- _TASK TO COMPLETE_: Each line of the data below that holds the word "computer" is to be reported in full.

- _DATASET EXTRACT_:
○ ○ ○ ○ ○ ○ ○

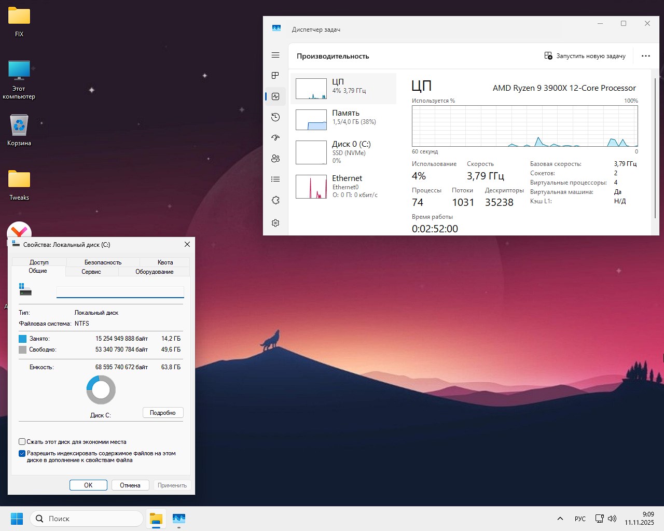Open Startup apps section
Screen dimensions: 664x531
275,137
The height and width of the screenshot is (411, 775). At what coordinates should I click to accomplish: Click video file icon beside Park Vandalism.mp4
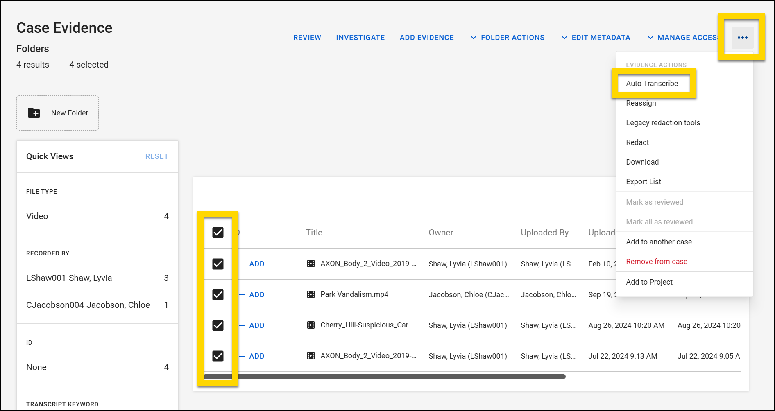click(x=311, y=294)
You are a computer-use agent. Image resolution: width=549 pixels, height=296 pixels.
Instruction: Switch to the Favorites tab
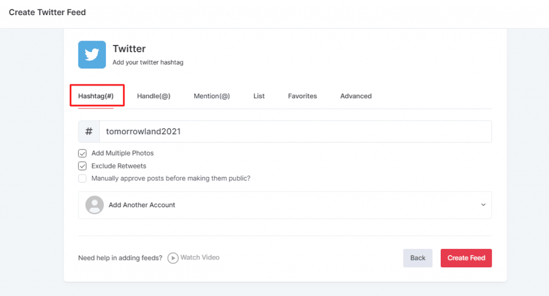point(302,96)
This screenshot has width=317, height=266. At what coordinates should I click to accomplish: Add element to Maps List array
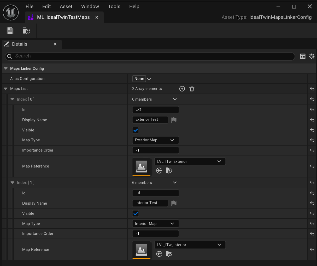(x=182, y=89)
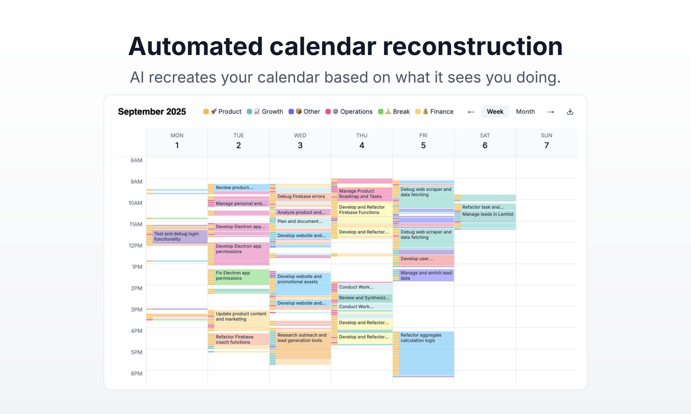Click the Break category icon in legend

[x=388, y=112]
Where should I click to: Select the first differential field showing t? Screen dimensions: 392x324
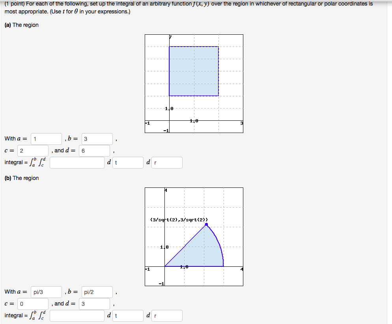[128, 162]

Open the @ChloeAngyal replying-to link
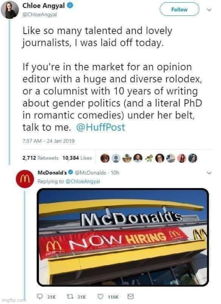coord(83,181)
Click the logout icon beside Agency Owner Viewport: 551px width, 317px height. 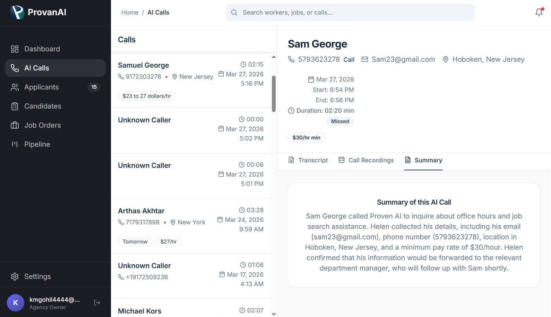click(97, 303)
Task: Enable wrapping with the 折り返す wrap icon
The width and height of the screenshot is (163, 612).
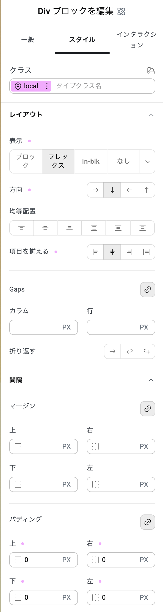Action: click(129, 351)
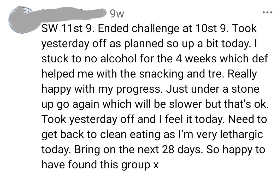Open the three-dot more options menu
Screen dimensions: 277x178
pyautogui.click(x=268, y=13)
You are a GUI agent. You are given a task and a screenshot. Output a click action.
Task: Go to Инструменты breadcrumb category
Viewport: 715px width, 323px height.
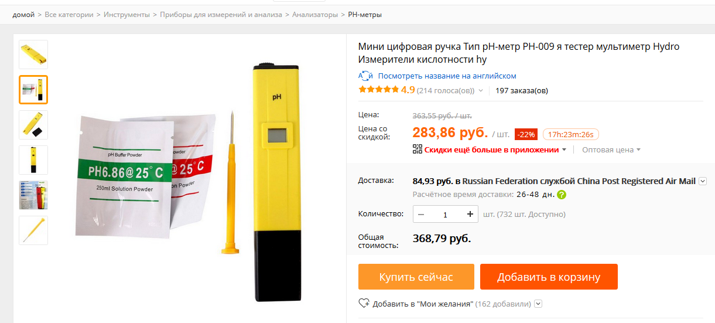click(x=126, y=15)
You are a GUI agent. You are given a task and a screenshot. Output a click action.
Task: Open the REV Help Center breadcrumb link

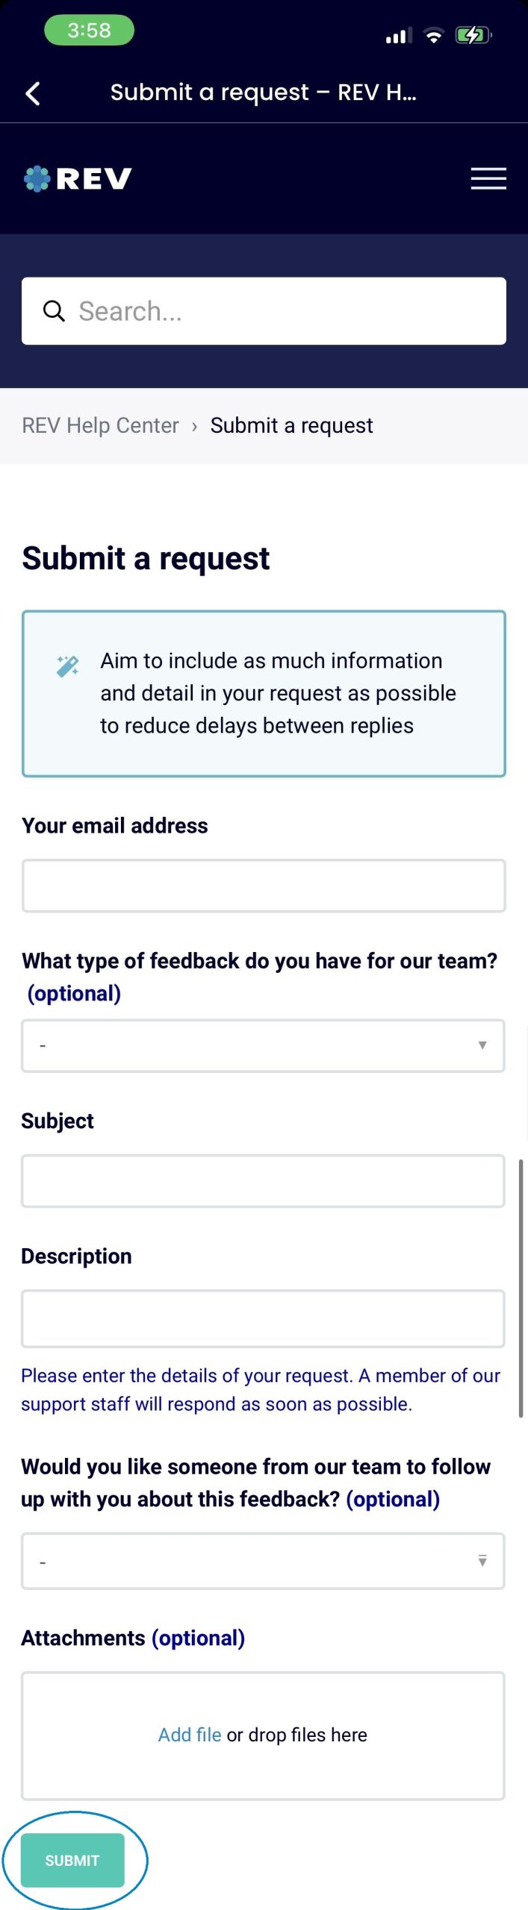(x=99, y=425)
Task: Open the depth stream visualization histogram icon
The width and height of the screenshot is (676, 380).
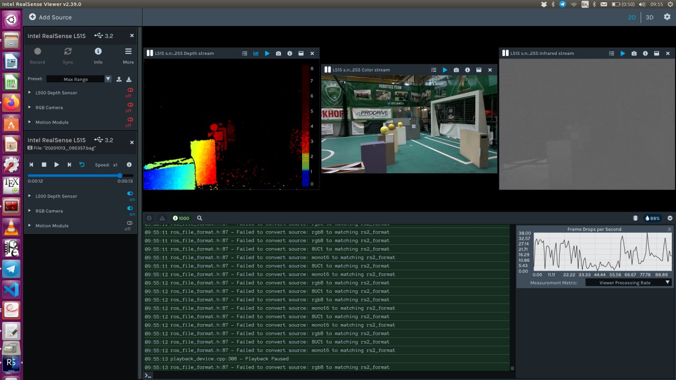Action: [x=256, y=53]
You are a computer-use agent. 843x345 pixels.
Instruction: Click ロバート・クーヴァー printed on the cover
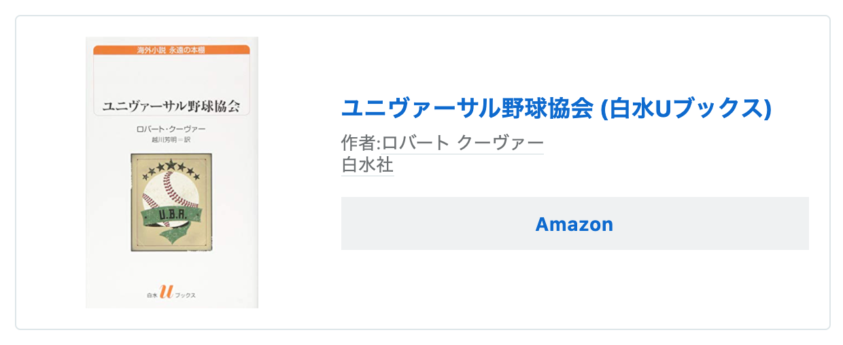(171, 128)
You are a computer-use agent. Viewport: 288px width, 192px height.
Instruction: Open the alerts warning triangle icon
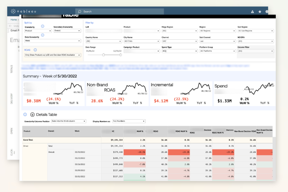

○ ○ ○ ○ ○ ○ ○

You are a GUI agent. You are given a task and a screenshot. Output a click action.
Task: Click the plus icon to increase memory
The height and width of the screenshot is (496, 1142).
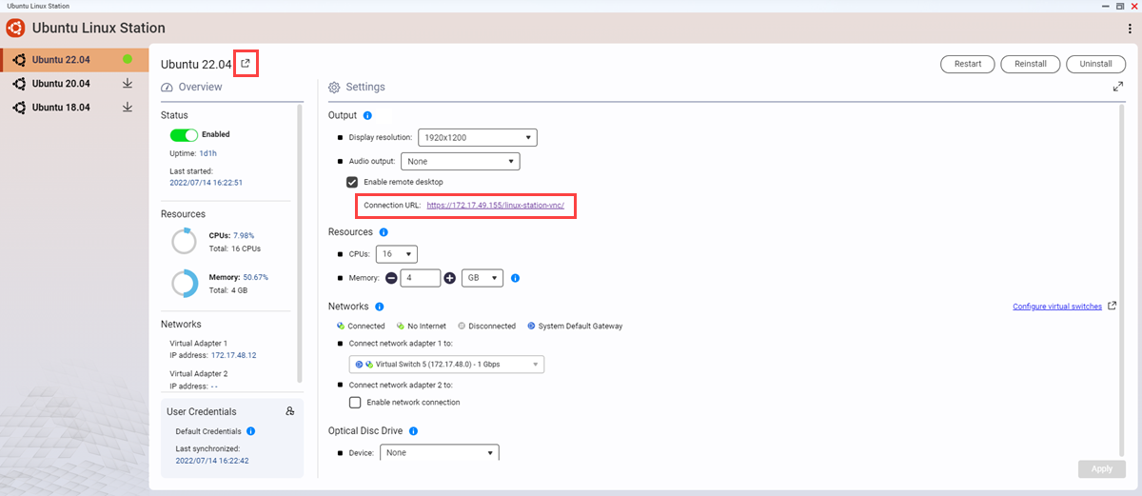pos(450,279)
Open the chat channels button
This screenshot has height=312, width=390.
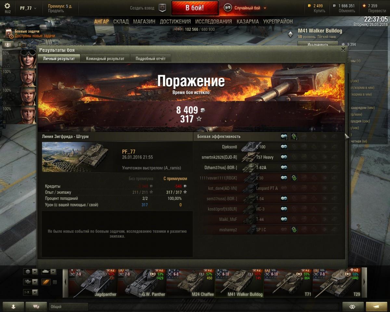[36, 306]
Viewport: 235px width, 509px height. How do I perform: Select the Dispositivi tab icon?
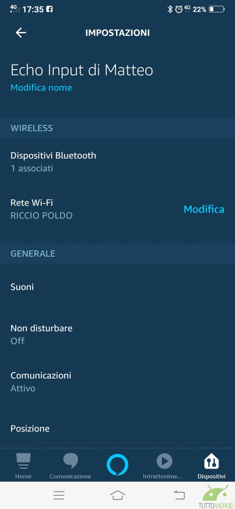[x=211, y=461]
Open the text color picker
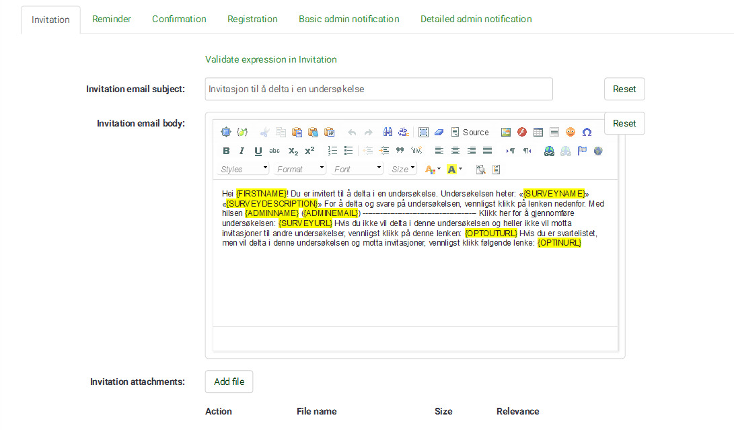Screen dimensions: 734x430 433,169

○ ○ ○ ○ ○ ○ ○

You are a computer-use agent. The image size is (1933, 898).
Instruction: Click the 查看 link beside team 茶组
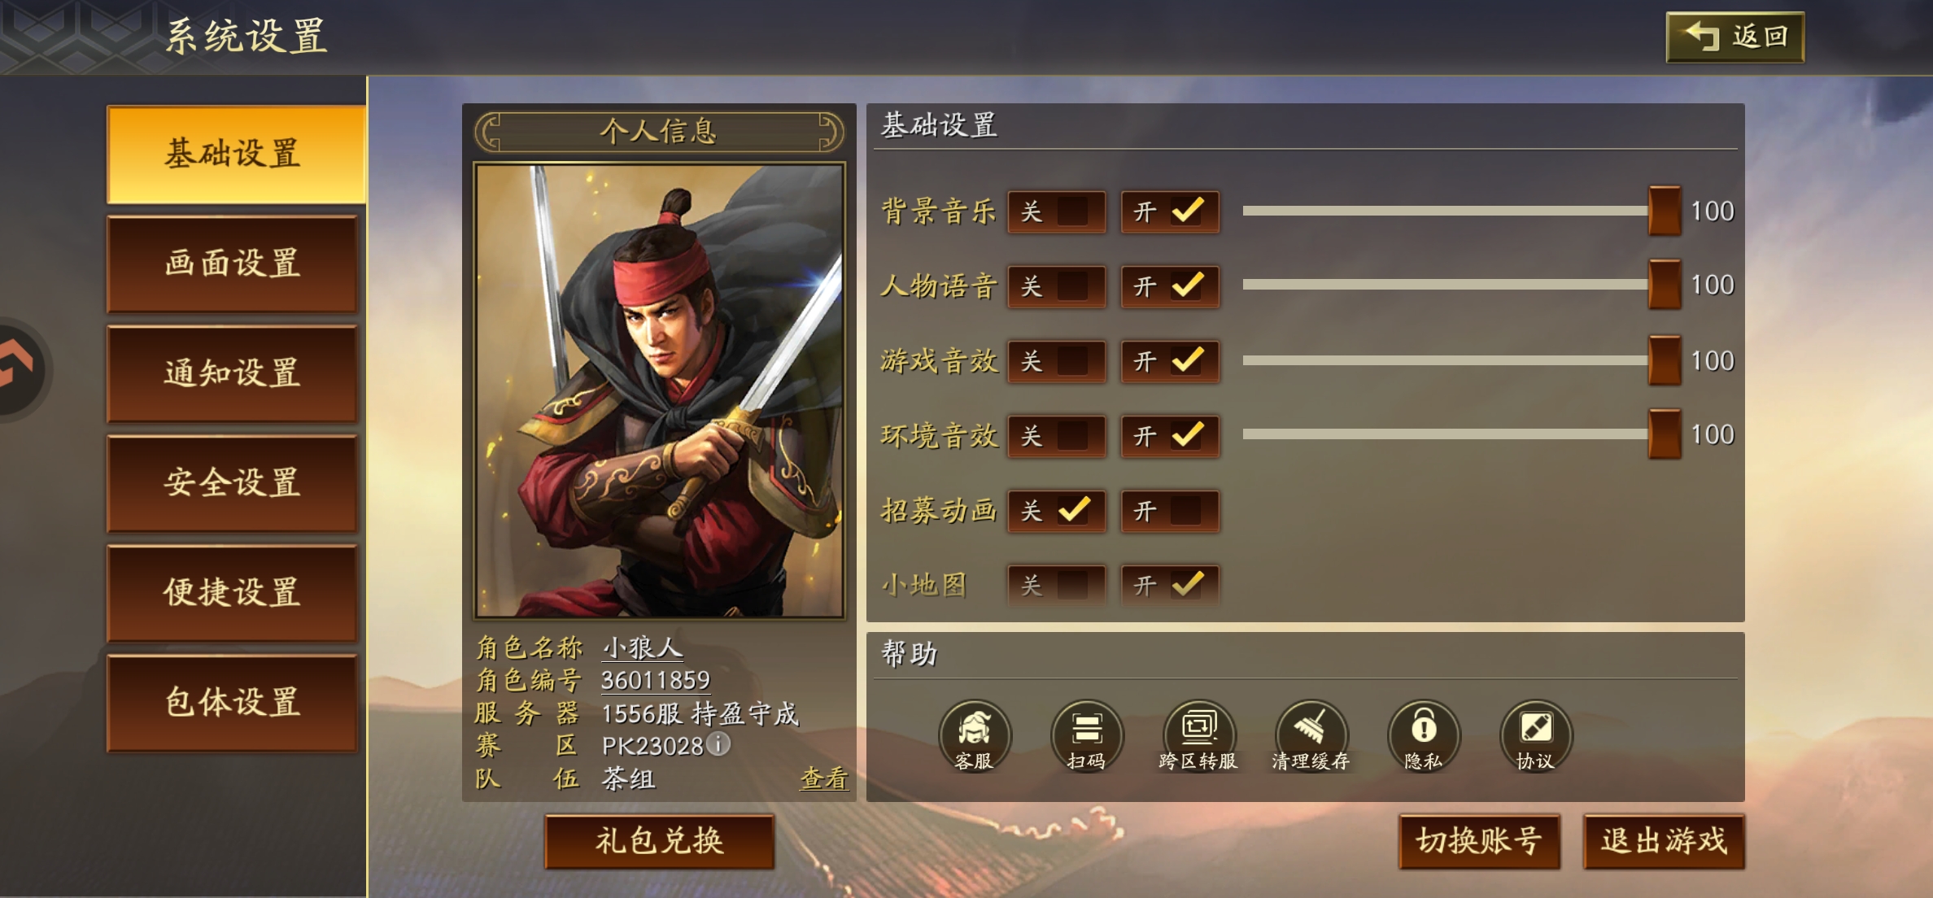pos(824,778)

○ ○ ○ ○ ○ ○ ○

- _OUTPUT_:
You are a computer-use agent. Image resolution: width=549 pixels, height=296 pixels.
You are a computer-use agent. 843x345 pixels.
You are a computer-use agent. Viewport: 288px width, 192px height.
You are a computer-use agent. The image size is (1933, 898).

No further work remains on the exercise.